Work through the material below line by line and say how many lines include the word "computer". Only the number, please.

Given entries:
------------------------------------
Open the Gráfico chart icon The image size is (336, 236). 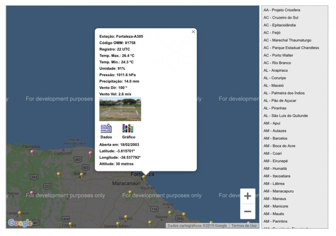128,128
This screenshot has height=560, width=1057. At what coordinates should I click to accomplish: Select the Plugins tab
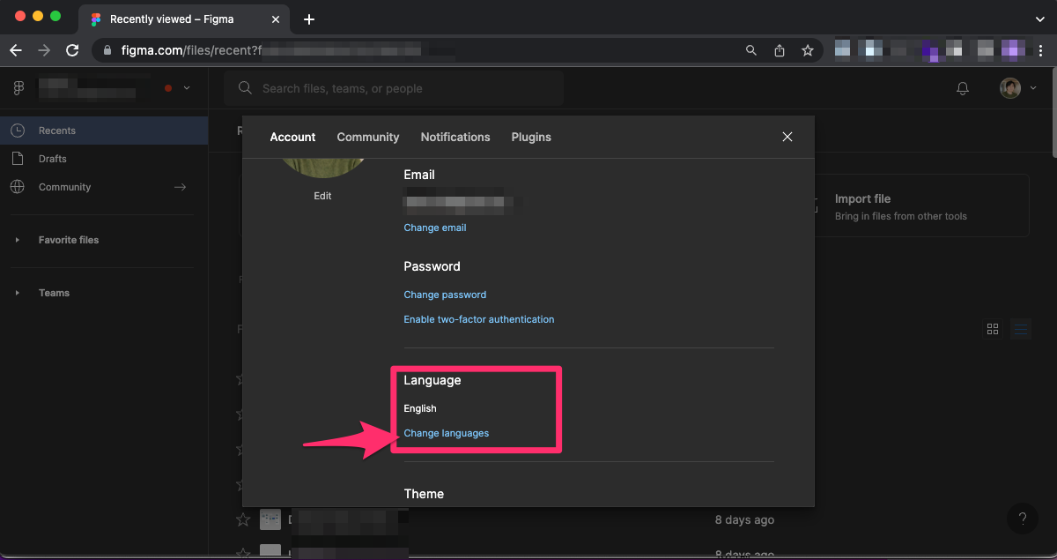(x=531, y=137)
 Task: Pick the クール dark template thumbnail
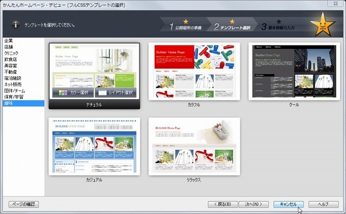point(294,72)
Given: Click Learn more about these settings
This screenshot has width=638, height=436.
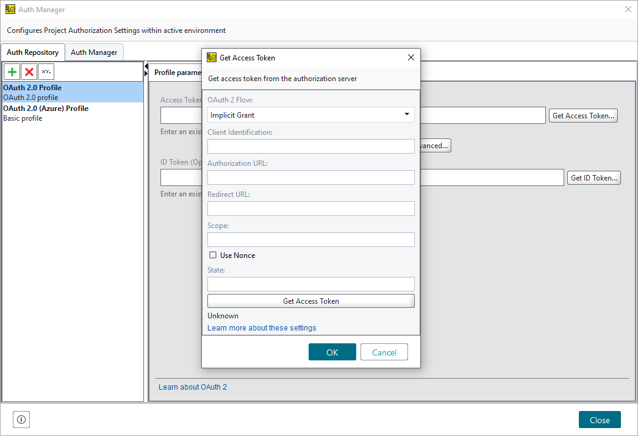Looking at the screenshot, I should tap(261, 327).
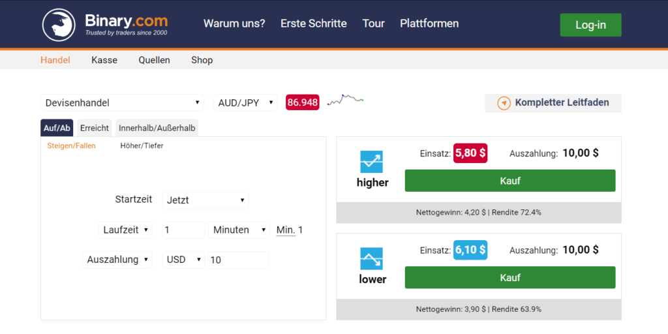Click the higher contract up-arrow icon
The height and width of the screenshot is (334, 668).
tap(371, 162)
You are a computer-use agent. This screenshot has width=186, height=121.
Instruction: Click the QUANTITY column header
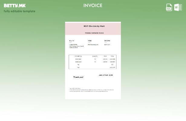(95, 56)
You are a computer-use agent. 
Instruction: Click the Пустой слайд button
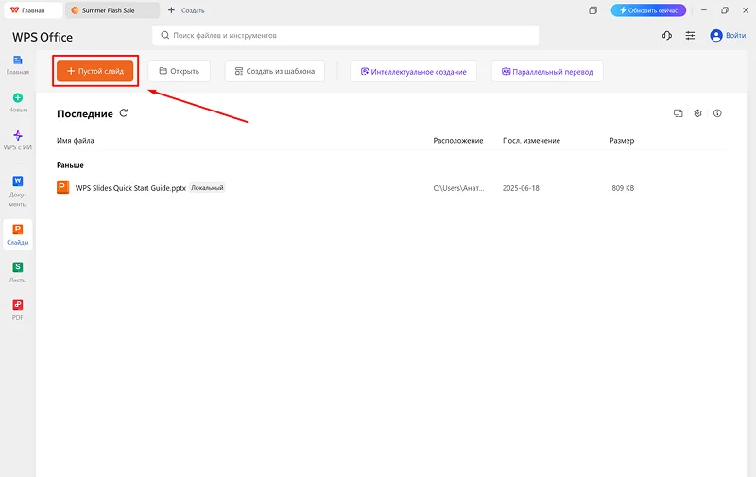pos(95,71)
------------------------------------
Result for this task: 2